From The Wall Street Journal, 16 September 2008

The turmoil in the financial markets will reorganize the financial landscape. But this does not mean the financial industry will shrink dramatically. In fact the current crisis could well lead to an increase in the demand for financial services, as the world grapples with the need for new financial instruments, new risk management techniques, and the increasing complexity of the financial world.

There is no doubt that some of the most hallowed names in the industry, such as Bear Stearns, Merrill, Lehman and others will disappear as separate entities. Their demise was caused by bad risk management, and a failure to understand the high risks of an overheated real-estate market, the root cause of our current problems.

We can argue about who was responsible for the overleveraging of the financial industry and the poor to nonexistent credit standards that prevailed in real estate. Certainly the regulatory agencies, including the Federal Reserve, should have sounded a warning. But the lion's share of the blame must go to the heads of the financial firms that issued and held these flawed credit instruments and then, in many cases, "doubled down" by buying more when their price was falling.

Overleveraging has been the cause of many past financial crises, and will undoubtedly be the cause of those in the future. It was the cause of the 1998 blowup of Long Term Capital Management, where the Fed also intervened to prevent a crisis. Then two years later the tech and Internet boom burst. If banks would have been allowed to buy on leverage these stocks during the bubble, they would have been in even more trouble than now.

But few were willing to admit that subprime real-estate loans could be as risky as stocks. It was just too profitable to issue these mortgages. So eyes were closed and the money kept pouring in. Groupthink prevailed. To paraphrase John Maynard Keynes, it is much easier for a man to fail conventionally than to stand against the crowd and speak the truth.

There is no doubt in my mind that if we didn't have a proactive Federal Reserve and deposit insurance, we would have been following the same course as we did in the 1930s, when the bursting of the stock bubble and fear of loan defaults led to thousands of bank failures and ushered in the Great Depression.

That will not happen this time. The rapid provisions of liquidity by the Fed will prevent any full scale downturn. In fact, I take it as a mark of confidence in our financial system that the Fed did not feel compelled to bail out Lehman Brothers as they did last March when they folded Bear Stearns into J.P. Morgan. Certainly politics played a role in this election year, as critics (and some Congressmen) criticized the government for bailing out the big boys, while letting homeowners twist in the wind.

Despite the recent turmoil, there is good evidence that the worst is over, especially for the commercial banks with access to Federal Reserve credit. Despite yesterday's severe sell-off, most are significantly higher than their July 15 low, and some such as Wells Fargo and UBS are up over 50%.

Nevertheless, the current crisis will change the financial landscape. Certainly Bear, Merrill, Lehman and others will disappear as separate corporate entitles. But other institutions, specifically the commercial banks that absorb these firms, and who have direct access to Federal Reserve credit, will become larger.

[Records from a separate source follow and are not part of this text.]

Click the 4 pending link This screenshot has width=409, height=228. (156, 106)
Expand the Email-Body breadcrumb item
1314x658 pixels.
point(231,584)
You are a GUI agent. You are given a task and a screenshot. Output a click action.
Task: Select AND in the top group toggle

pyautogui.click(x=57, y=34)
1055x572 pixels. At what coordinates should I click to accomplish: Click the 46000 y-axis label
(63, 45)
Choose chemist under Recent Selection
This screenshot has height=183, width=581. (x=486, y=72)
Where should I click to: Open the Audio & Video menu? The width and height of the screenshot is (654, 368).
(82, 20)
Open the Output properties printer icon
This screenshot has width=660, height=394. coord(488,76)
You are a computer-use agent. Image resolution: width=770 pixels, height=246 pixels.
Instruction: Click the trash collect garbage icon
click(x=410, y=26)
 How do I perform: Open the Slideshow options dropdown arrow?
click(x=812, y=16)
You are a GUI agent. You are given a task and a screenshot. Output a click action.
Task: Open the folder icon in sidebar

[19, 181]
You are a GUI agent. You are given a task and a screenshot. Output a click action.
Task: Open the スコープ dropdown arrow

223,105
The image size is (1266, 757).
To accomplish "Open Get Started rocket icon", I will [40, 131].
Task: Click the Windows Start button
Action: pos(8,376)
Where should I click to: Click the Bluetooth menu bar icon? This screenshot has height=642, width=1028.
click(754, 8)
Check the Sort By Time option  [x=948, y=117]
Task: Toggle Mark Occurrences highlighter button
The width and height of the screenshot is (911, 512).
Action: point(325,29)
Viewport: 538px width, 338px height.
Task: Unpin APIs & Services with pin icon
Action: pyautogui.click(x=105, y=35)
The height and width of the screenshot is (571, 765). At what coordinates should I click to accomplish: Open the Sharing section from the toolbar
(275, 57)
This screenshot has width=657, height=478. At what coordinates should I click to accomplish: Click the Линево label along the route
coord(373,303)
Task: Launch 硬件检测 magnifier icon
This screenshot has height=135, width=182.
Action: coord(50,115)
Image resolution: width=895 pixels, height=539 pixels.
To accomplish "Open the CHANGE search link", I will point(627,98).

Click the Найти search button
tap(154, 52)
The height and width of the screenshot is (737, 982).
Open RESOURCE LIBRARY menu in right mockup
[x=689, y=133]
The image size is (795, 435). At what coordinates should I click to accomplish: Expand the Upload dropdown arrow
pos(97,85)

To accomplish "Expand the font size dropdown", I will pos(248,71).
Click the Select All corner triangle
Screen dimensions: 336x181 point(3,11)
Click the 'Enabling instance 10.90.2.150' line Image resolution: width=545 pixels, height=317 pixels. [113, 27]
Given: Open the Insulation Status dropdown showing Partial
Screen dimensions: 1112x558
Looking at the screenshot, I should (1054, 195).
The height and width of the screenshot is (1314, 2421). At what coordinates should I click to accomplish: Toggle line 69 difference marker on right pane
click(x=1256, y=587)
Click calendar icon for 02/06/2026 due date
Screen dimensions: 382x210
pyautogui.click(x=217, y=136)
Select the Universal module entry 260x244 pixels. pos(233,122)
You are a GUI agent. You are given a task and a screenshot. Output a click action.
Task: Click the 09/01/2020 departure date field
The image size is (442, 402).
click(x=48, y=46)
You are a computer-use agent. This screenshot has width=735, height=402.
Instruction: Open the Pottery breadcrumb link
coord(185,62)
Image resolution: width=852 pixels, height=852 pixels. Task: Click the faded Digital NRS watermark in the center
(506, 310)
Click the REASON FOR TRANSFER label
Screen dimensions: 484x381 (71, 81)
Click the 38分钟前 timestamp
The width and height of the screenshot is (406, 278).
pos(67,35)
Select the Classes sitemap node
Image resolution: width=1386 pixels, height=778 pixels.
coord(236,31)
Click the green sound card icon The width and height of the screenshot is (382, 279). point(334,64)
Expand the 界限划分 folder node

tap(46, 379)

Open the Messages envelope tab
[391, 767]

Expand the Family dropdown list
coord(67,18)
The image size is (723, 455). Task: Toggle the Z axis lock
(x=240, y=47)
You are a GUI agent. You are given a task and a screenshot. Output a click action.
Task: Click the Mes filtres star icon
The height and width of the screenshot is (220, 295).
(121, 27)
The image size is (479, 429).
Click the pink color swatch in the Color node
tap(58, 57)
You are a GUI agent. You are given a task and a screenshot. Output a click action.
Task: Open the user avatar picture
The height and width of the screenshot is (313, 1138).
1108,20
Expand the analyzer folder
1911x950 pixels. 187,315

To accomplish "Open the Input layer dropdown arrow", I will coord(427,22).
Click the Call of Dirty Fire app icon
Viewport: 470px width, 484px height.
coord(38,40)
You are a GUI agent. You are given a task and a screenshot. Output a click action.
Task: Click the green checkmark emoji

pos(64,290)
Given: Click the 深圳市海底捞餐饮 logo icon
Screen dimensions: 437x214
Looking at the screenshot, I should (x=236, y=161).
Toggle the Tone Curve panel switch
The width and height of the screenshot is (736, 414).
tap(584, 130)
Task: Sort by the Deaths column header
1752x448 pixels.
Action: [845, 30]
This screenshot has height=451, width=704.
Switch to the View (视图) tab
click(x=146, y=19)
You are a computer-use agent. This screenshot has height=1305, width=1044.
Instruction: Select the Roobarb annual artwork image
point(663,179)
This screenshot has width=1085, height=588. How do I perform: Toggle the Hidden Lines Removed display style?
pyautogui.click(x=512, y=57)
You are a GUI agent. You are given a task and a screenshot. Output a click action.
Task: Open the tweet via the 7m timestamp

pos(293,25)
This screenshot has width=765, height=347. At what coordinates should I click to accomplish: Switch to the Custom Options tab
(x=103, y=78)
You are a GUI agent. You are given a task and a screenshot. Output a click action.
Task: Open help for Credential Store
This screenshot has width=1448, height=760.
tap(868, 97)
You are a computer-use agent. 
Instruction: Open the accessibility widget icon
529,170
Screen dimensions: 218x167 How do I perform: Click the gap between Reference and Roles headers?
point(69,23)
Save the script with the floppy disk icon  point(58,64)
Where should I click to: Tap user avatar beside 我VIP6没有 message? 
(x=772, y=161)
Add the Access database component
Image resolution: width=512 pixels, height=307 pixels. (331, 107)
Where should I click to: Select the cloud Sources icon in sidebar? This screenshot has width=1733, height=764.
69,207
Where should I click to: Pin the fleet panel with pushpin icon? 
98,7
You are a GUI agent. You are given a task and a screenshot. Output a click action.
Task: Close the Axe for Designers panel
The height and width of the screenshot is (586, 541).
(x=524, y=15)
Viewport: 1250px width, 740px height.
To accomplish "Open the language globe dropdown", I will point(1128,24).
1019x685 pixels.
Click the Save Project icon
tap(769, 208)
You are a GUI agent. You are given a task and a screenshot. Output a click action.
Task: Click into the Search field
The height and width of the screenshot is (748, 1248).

The demand for financial services will in no way disappear as the automobile pushed out the horse and buggy a century ago. Although unemployment on Wall Street will undoubtedly rise, many workers will be reabsorbed elsewhere in the industry. The current financial crisis calls out for new products and services as well as more, not less, information about what is safe and profitable in the future environment.

It is easy to be pessimistic about the future of financial services in the current climate. But objective facts indicate that the future demand for these services will be high. Looking beyond past losses, the demand for financial services, especially internationally, has been strong. The growth of the developing countries, combined with the aging in the developed countries, will lead to huge international capital flows that will be facilitated by new and existing financial intermediaries.

It is shocking that firms that withstood the Great Depression are now failing in what economists might not even call a recession. But their failure was not caused by lack of demand for their services. It was caused by management's unwillingness to understand and face the risks of the investments they made. The names of the players will change, but the future growth of the financial services industry is assured.

Mr. Siegel, a professor of finance at the University of Pennsylvania's Wharton School, is the author of "Stocks for the Long Run," now in its 4th edition from McGraw-Hill.